» DIRECTIONS: Copy the following lines word for word, leaving out the pictures.

------------

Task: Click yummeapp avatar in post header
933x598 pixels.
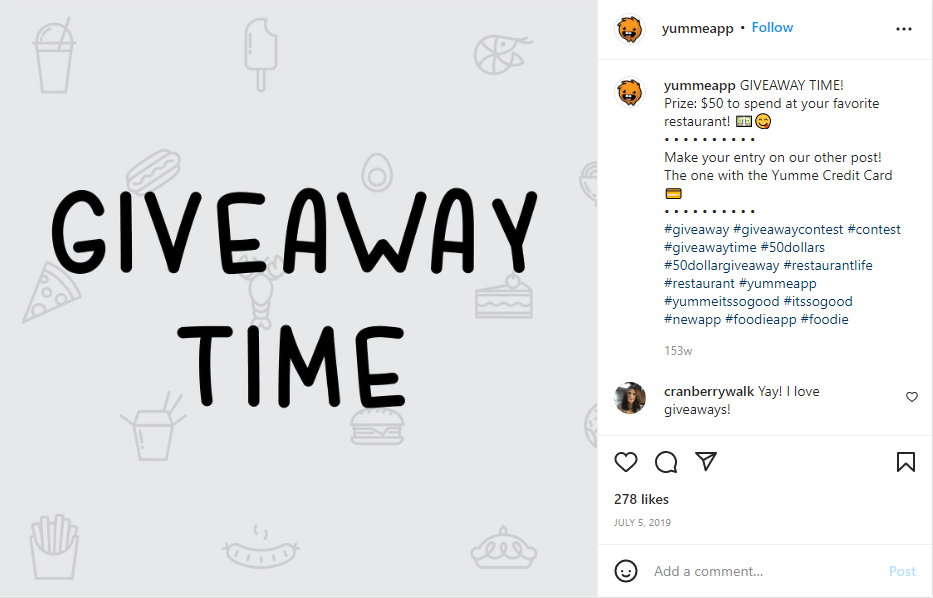Action: (x=630, y=29)
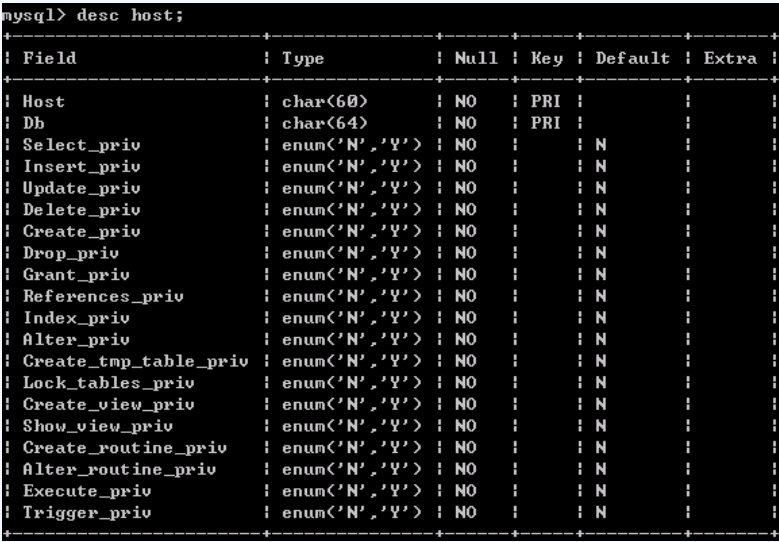
Task: Click PRI key in Host row
Action: (x=545, y=102)
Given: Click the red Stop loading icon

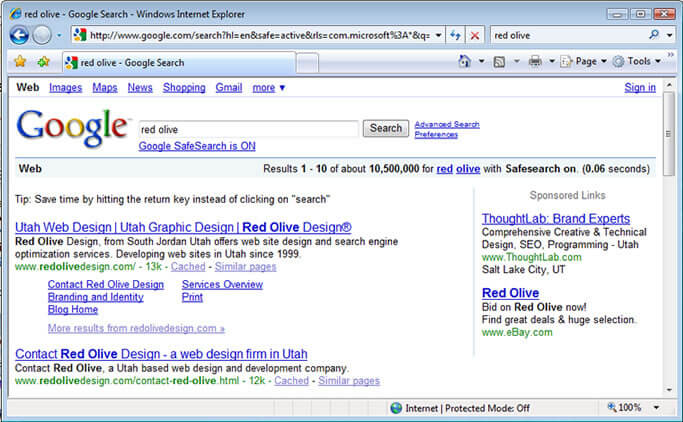Looking at the screenshot, I should (x=475, y=35).
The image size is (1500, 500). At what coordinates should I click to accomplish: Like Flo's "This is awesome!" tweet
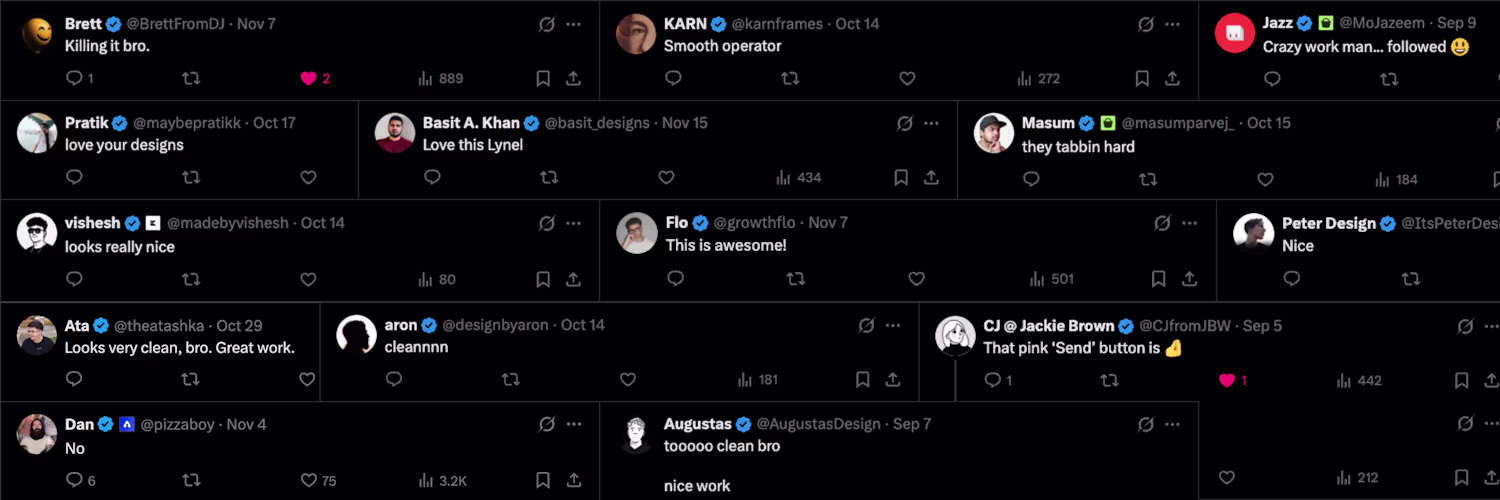tap(916, 279)
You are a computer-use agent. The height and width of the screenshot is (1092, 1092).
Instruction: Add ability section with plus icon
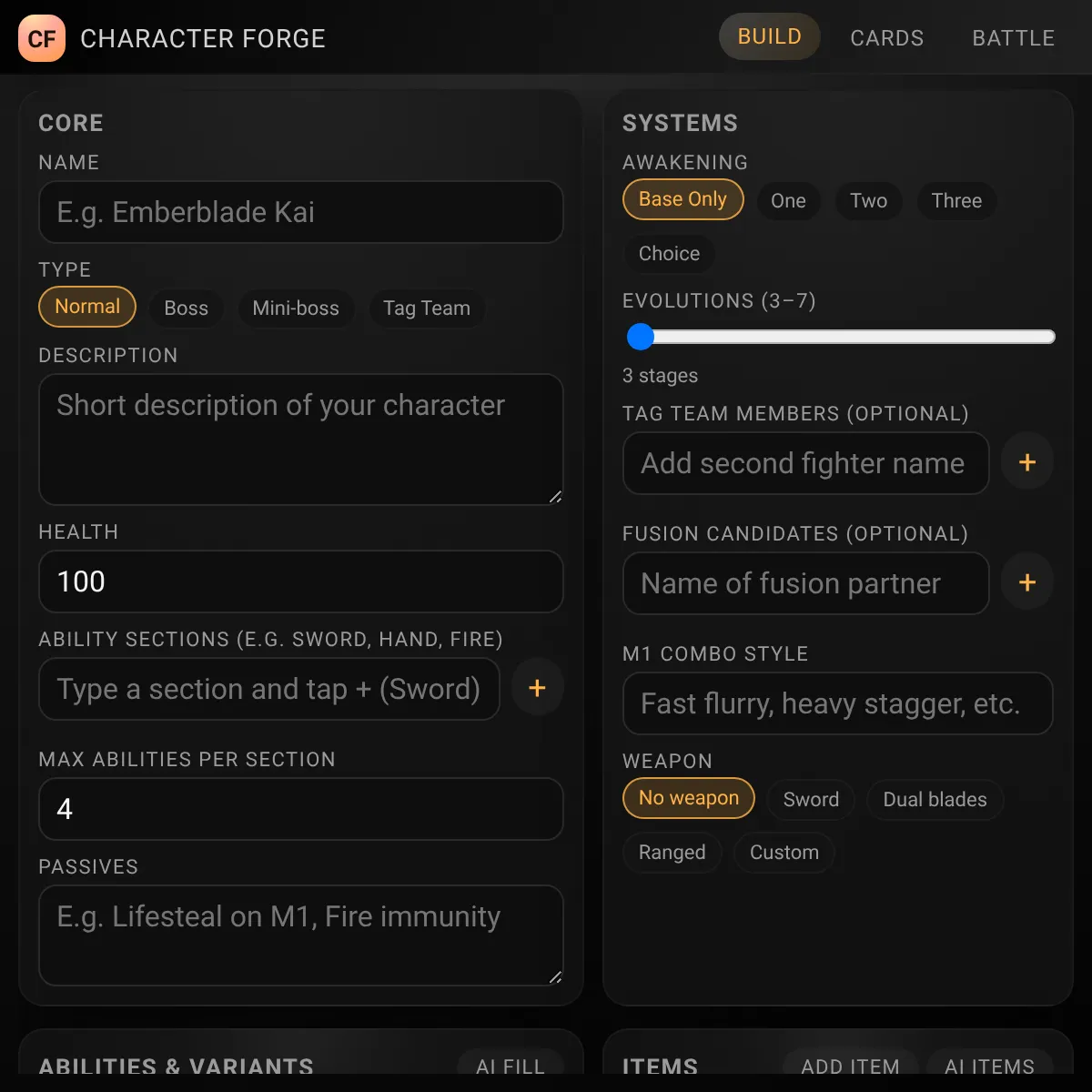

------------

» RESPONSE:
Task: Click yummeapp avatar in post header
933x598 pixels.
Action: (x=630, y=29)
Task: Click PRI key in Host row
Action: (x=545, y=102)
Given: Click the red Stop loading icon

Looking at the screenshot, I should (x=475, y=35).
The image size is (1500, 500). At what coordinates should I click to accomplish: Like Flo's "This is awesome!" tweet
tap(916, 279)
You are a computer-use agent. The height and width of the screenshot is (1092, 1092).
Instruction: Add ability section with plus icon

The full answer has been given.